In science or business we want some level of proof that things work. Those drugs the doctor prescribes have huge amounts of testing done to prove the effects they will have. When you go to the bank with a business case, they prefer it if you don’t just have a dream, but evidence that your plan will work.
Maybe it’s my science background, but I think we should also employ such a radical suggestion in politics. When parties advocate a policy, they should look to see if it will indeed work. Rather than the faith-based policy or theories that agree with one’s prejudices that this government (and some in the past) have gone with.

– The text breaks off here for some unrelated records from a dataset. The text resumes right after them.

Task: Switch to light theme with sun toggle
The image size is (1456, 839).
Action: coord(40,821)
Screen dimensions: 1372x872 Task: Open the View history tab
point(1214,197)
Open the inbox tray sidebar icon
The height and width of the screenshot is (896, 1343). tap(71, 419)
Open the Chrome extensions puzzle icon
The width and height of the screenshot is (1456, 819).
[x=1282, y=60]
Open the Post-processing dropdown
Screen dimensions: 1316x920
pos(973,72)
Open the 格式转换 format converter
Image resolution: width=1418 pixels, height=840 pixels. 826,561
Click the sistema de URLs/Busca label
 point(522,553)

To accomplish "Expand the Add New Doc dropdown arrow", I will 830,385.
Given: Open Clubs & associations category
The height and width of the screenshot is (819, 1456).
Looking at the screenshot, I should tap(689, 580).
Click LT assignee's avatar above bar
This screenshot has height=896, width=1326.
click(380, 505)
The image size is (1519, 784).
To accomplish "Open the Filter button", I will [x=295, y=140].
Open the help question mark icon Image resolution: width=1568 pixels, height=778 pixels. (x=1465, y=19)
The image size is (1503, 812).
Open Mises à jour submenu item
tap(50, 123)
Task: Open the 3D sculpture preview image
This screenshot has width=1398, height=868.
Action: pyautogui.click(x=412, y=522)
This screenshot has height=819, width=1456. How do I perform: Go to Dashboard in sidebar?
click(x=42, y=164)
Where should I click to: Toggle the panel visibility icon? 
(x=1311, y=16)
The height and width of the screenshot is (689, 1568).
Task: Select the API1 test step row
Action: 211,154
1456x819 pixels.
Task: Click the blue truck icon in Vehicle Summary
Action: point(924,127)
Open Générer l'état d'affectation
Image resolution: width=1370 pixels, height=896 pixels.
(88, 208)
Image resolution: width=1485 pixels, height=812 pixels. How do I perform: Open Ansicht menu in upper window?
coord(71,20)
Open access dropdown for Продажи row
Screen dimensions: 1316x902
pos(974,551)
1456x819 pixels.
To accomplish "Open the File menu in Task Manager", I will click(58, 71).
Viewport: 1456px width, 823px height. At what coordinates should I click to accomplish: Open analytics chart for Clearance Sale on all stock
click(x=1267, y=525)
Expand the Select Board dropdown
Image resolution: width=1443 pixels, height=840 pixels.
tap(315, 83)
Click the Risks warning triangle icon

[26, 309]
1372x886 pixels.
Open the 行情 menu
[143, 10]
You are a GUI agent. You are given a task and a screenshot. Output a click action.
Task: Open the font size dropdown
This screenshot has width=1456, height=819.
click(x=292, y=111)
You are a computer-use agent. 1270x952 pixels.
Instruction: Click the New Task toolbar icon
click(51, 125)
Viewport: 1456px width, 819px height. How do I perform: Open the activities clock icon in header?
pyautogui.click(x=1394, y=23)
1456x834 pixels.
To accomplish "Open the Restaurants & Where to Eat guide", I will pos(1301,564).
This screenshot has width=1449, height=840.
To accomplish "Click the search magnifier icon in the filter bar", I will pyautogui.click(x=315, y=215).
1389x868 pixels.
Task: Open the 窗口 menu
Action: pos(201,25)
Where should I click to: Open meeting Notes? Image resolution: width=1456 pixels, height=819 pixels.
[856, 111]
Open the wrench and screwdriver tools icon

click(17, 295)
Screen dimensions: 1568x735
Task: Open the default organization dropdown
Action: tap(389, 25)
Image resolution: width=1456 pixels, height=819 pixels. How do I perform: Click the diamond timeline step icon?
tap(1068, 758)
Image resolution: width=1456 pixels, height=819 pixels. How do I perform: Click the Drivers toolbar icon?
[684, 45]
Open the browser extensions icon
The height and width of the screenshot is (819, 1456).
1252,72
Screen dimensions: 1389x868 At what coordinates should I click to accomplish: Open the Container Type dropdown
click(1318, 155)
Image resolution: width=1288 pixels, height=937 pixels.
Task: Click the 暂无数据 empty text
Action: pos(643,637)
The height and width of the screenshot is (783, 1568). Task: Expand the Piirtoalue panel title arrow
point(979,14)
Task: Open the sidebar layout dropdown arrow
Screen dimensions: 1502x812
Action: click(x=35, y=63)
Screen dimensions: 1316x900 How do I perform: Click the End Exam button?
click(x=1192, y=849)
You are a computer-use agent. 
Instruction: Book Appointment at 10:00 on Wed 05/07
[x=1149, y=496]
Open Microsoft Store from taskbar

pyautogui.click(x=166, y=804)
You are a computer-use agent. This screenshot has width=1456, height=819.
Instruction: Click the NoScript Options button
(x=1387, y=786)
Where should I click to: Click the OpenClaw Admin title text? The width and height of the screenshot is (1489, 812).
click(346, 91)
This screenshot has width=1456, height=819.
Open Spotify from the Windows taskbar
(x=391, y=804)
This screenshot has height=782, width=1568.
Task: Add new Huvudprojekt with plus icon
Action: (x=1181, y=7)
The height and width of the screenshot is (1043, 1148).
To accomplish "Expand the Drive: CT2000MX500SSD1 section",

Tax cuts for the rich to stimulate a depressed economy? History suggests they’ll save (or retire debt), not spend. Trickle-down theory? The poor have not got noticeably richer in New Zealand or the US when such policies have been to the fore, even before we look back to the Victorian era. Selling state assets? Evidence suggests they’ll be bought up by overseas-based multi-nationals and local profits will leave the country, with another slice of our economic sovereignty (Bill English reckons he doesn’t need evidence to know it’s the best thing for the country). Limiting workers’ rights, leaving the market to decide? Some companies will deliver the least possible to their employees. Monopolies in private hands? They’ll be abused. The free market? Can work well if people are well-informed and make rational decisions, but can go horribly wrong if it’s based on fear, greed and limited data.
So what are some policies that will work?
Firstly, what are we aiming for as a society? I’d vote for happiness – as my Dalai Lama fridge magnet says: “The purpose of our lives is to be happy.” It’s a big goal, one that governments (other than Bhutan) have shied away from, preferring to aim for wealth. But money can’t buy you love, and as the Spirit Level shows, after a certain level of wealth it doesn’t buy you happiness either.
What does evidence suggest will bring you happiness? Equality, fairness, work-life balance (both some striving and achievement and some rest – and some measure of control over both), education, a good environment, and, perhaps most importantly, a good early childhood. Looking closer you find that you can’t gain happiness by aiming for it directly, it has to be an outcome of another endeavour. As a first suggestion for that endeavour, volunteering is so good for society and the individual that one wit has suggested it be made compulsory…
So what policies should we be pursuing to make society better?
– A strong focus on early childhood is a necessity. If you don’t get that basic grounding, it’s very hard to learn the self control and self awareness to maintain happiness. Studies like the Dunedin Longitudinal one are showing how important it is to concentrate on those early years. It’s not just ECE (although it definitely includes that), but parenting classes, health check-ups and much more – it’s critical enough that there should be a whole of government focus on policies that affect small children.
– An aim of full employment, rather than neo-liberalism’s structural unemployment, will mean the maximum number of people will feel they are usefully striving and contributing something to society. And we must balance that with appropriate labour laws to mean that that employees can demand that that work is under conditions where there is time for rest, a life outside work and not too much stress while there.
– Access to quality education that focusses on the whole individual (rather than National Standards’ focus on passing Maths & English tests, to the detriment of creativity, Science, any other subject and the love of learning itself) needs to be available for everyone from pre-schoolers to adult education. Learning is a good in itself, even before the financial benefits. When National canned Adult & Community Education, it wasn’t just the massive economy benefits that were lost, but many social ones too.
– New Zealand does well on many happiness measures because of our blessings with our natural environment. We need to protect it, not mine the most sacred parts of it. We need to make sure our rivers aren’t polluted and our water tables aren’t depleted, so that our children can enjoy NZ’s beauty. And we need to do our part to mitigate climate change; we need an ETS that doesn’t just reward polluters at taxpayers’ expense. This may bring tourism dollars, but a clean green environment is an end in itself.
– Last but not least, we need to look at a fairer income distribution. As The Spirit Level shows us, disparities in wealth destroy our happiness, health and social cohesion, leading to everything from more crime to more teenage pregnancies and greater drug use. We can -and shouldn’t be afraid to – address this with a fairer, more progressive tax system; lessening the burden on those on the bottom, and allowing those at the top to pay their share. There are other things we can work on to make our society more egalitarian too – from making co-ops easier to greater worker representation on company boards (and just greater diversity on boards).